* [PROVIDED MATERIAL]:
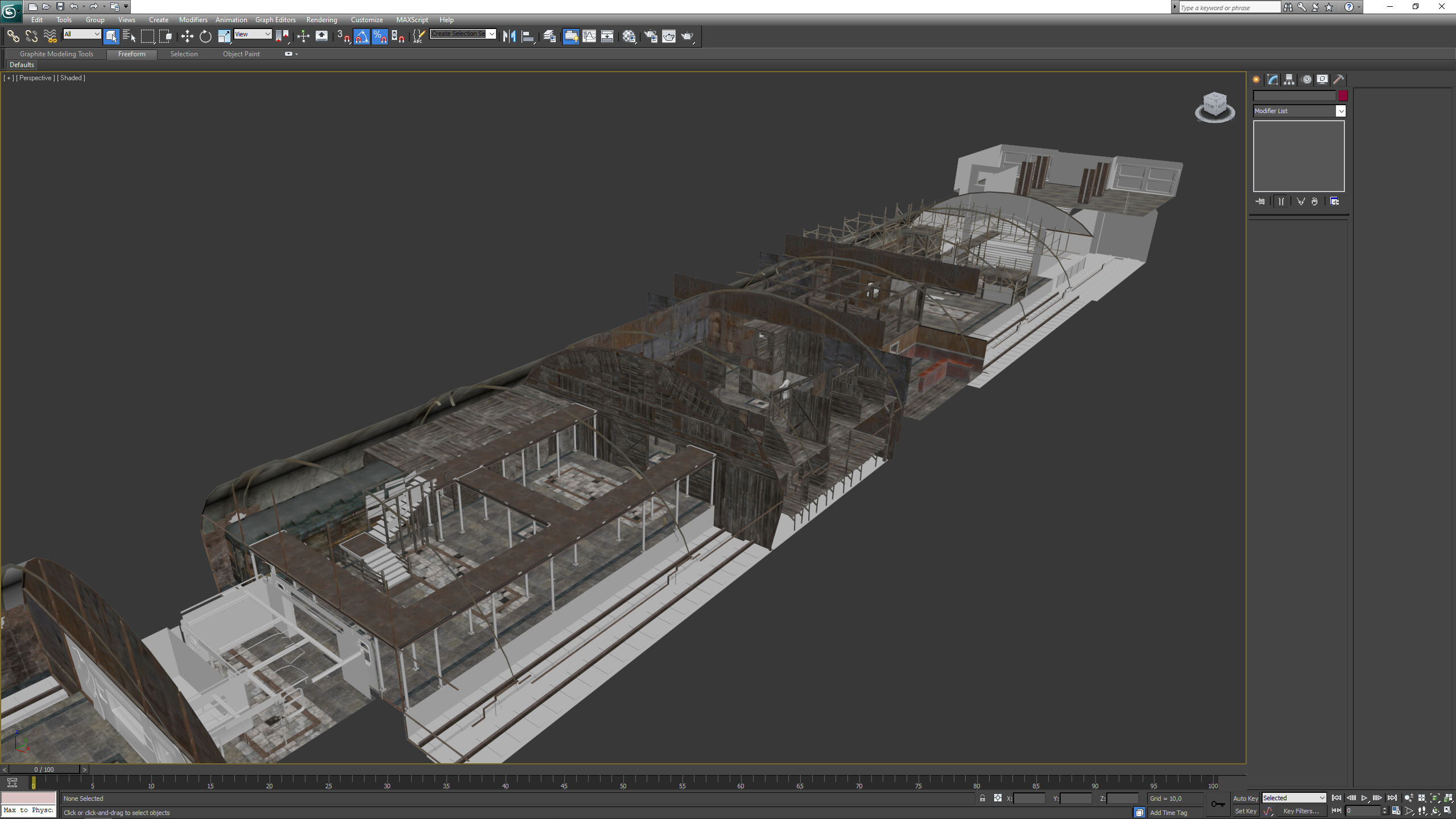Expand the Modifier List dropdown
This screenshot has width=1456, height=819.
1299,111
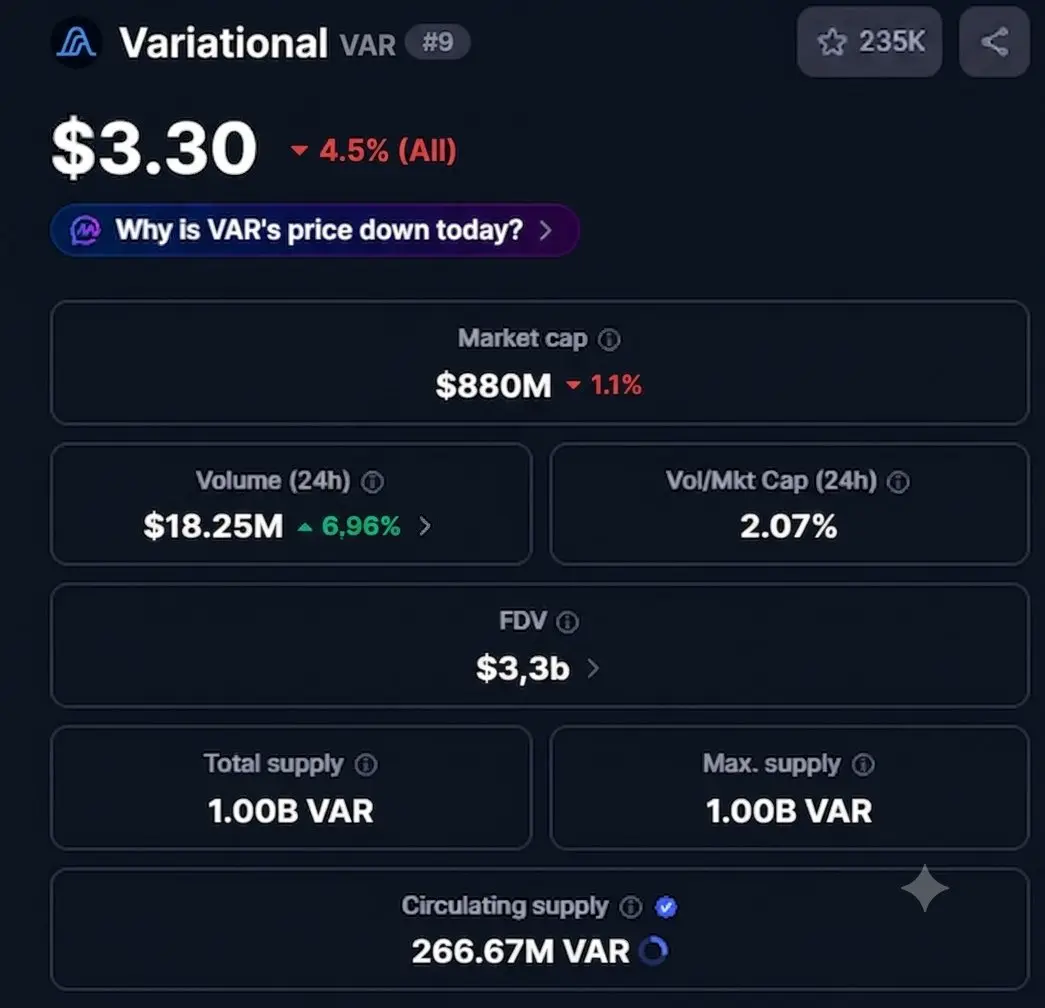The image size is (1045, 1008).
Task: Click the circulating supply progress ring
Action: point(653,951)
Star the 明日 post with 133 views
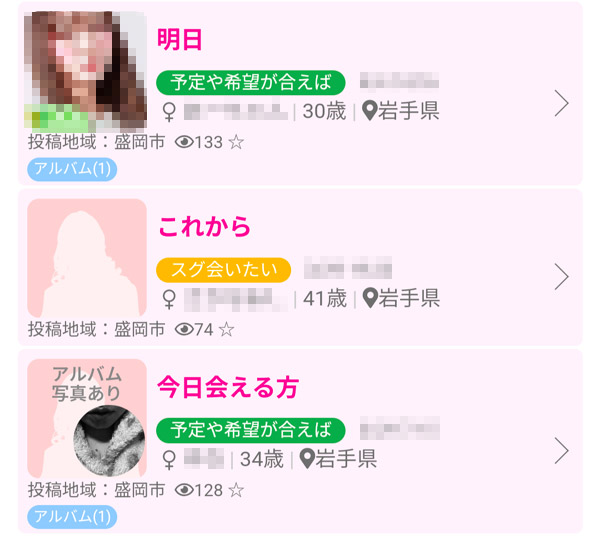 [236, 142]
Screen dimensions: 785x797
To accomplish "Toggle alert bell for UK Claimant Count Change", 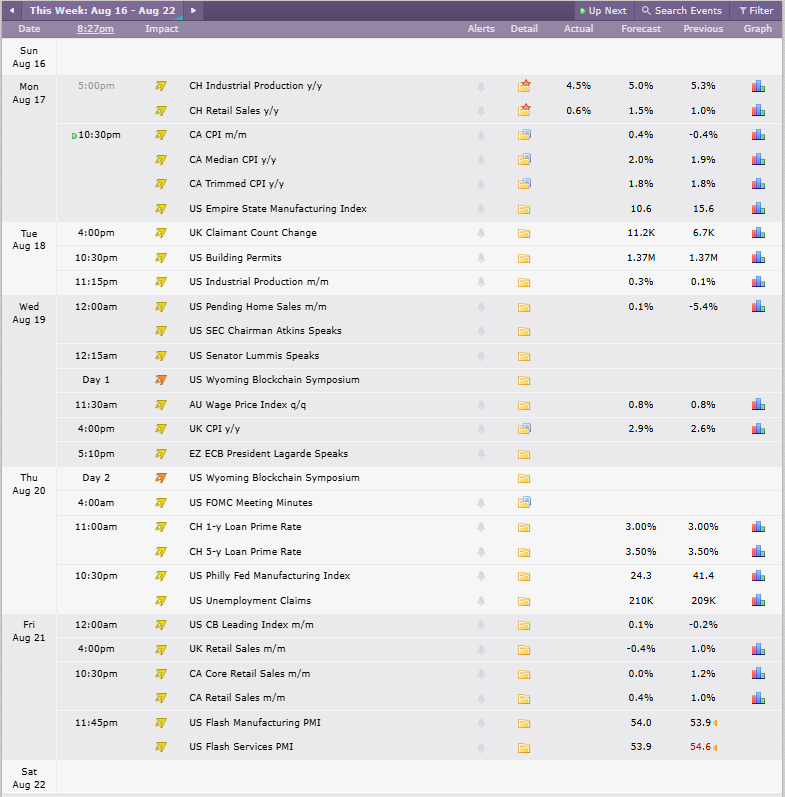I will point(481,233).
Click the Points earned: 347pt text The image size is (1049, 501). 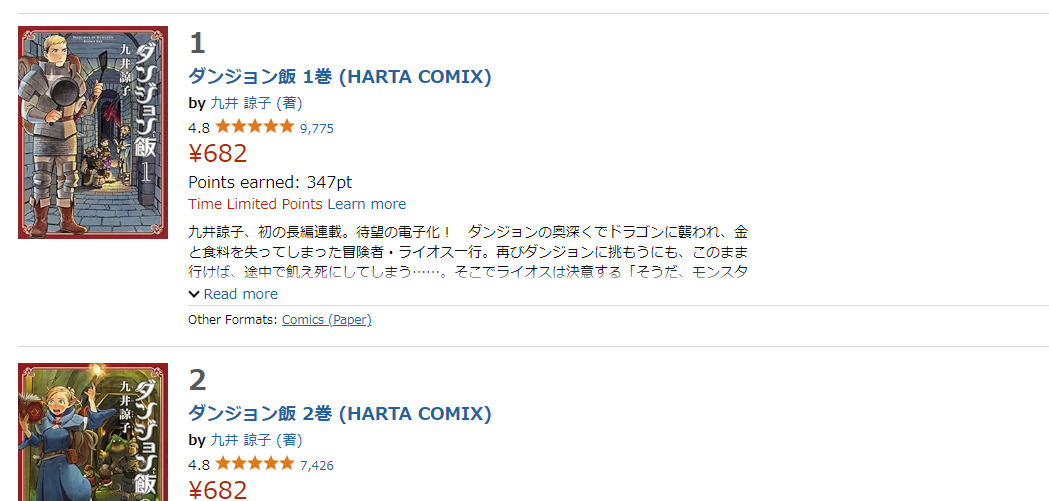270,182
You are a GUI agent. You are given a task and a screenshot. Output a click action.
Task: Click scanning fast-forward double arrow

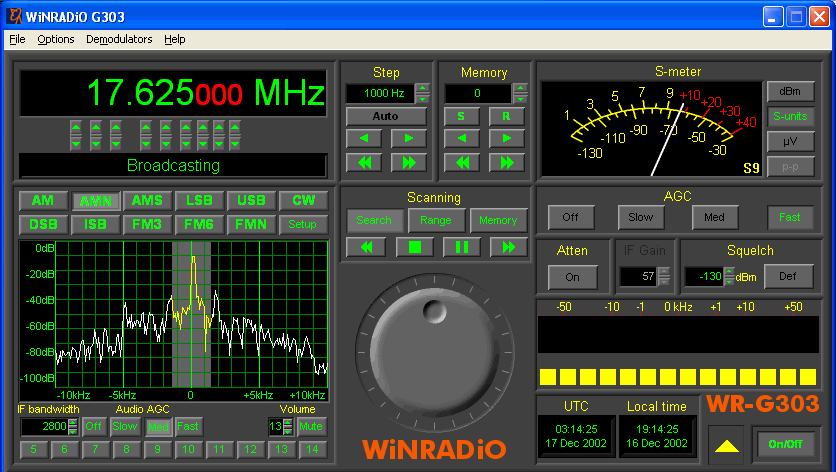coord(508,246)
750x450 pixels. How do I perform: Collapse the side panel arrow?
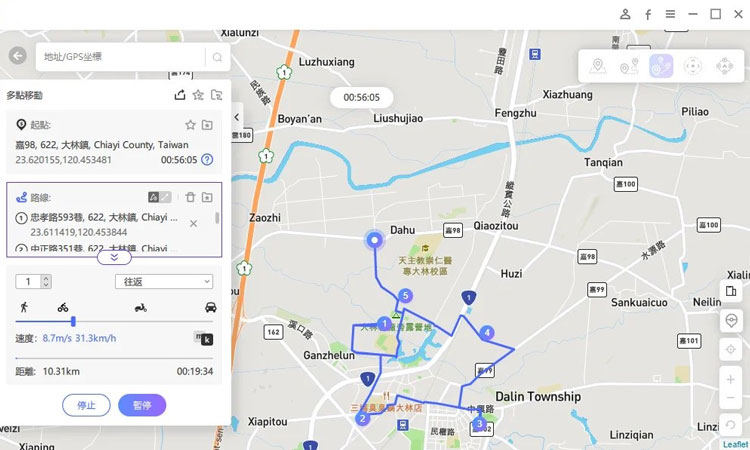point(237,117)
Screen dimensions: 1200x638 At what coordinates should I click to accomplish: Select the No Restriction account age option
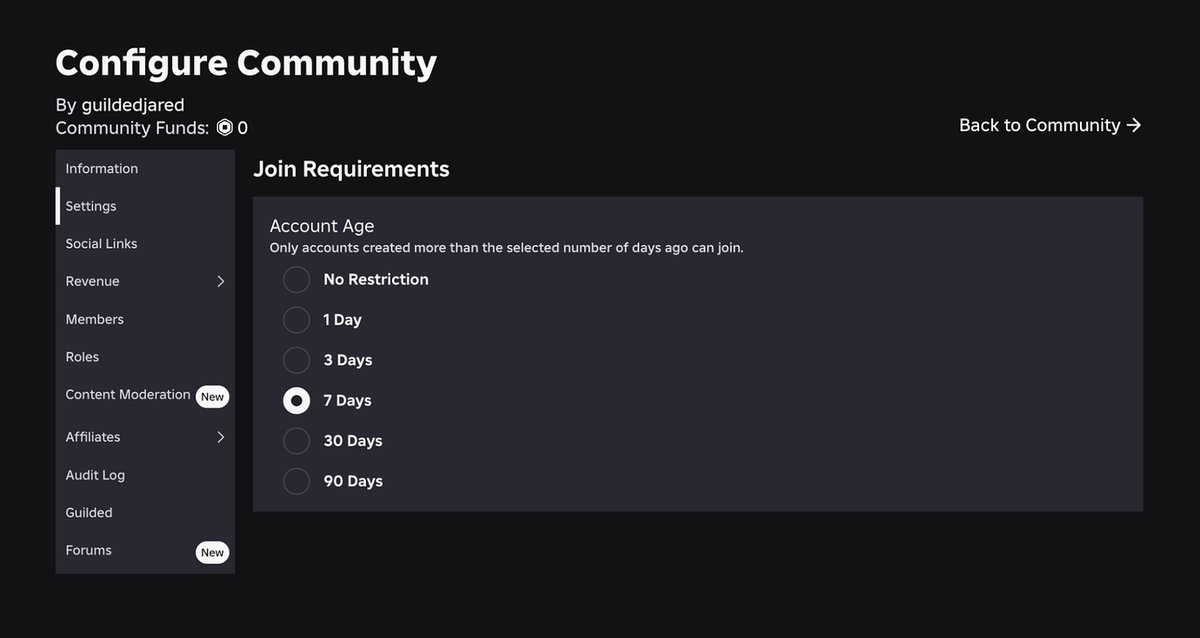296,279
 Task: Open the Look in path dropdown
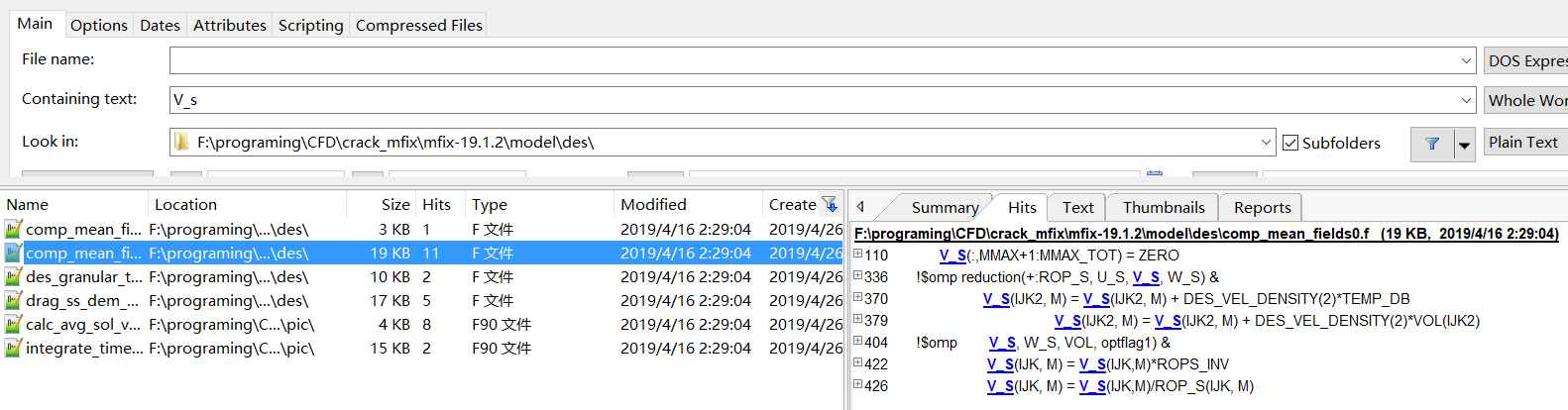[1266, 143]
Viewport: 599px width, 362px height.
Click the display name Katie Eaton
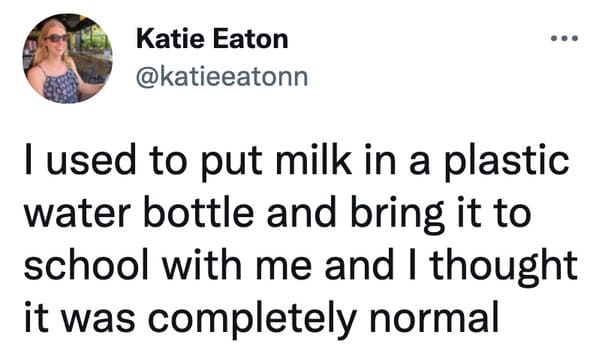click(x=212, y=39)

* [EXERCISE BRIEF]: The lines from the one containing "Task: Click scanning" to the last line of the records, both included: print exactly those and nothing else, leaving out any pictures.

* [EXERCISE RESPONSE]:
Task: Click scanning fast-forward double arrow

coord(508,246)
750x450 pixels. How do I perform: Collapse the side panel arrow?
point(237,117)
Screen dimensions: 1200x638 At what coordinates should I click to accomplish: Select the No Restriction account age option
296,279
 Task: Open the Look in path dropdown
[1266, 143]
Viewport: 599px width, 362px height.
Click the display name Katie Eaton
click(x=212, y=39)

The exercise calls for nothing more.